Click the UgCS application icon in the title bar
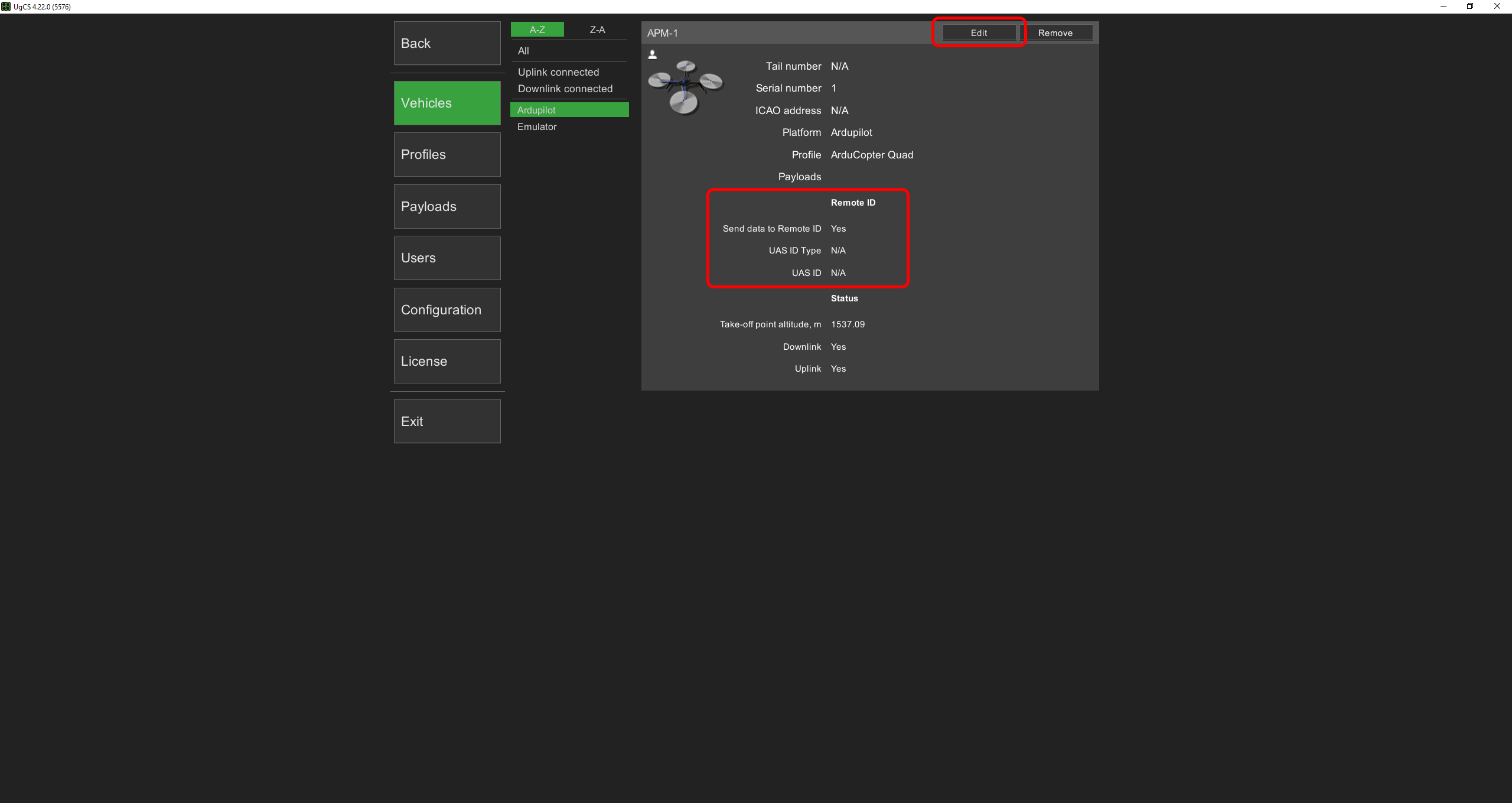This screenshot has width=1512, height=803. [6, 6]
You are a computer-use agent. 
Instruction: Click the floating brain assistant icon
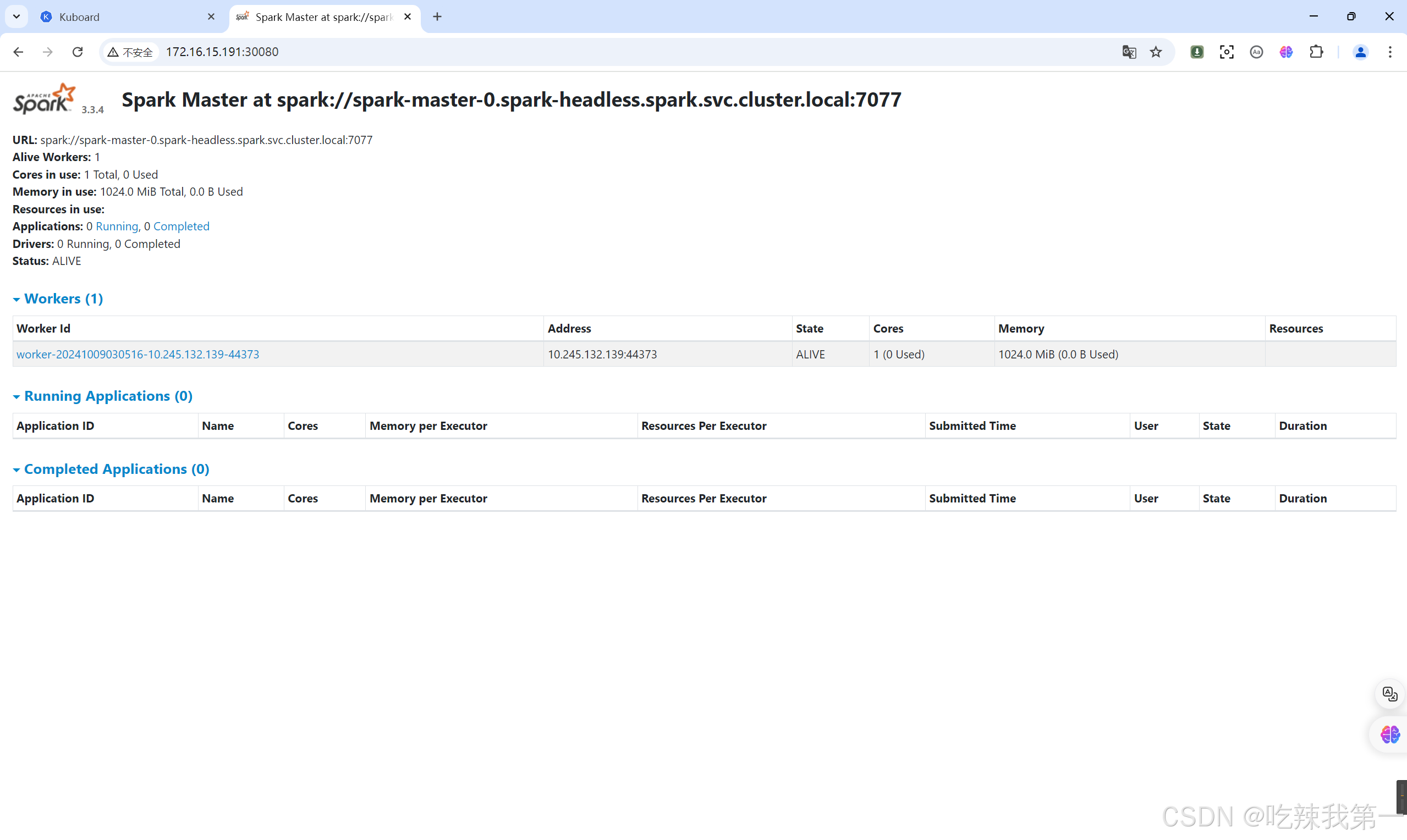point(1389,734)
^^^^^^^^
Task >>
Leave out the pictures, and write out exactly the lines from the line containing "You are a computer-use agent." through the end of the records above.

Task output >>
You are a computer-use agent. 
Instruction: Click the floating brain assistant icon
point(1389,734)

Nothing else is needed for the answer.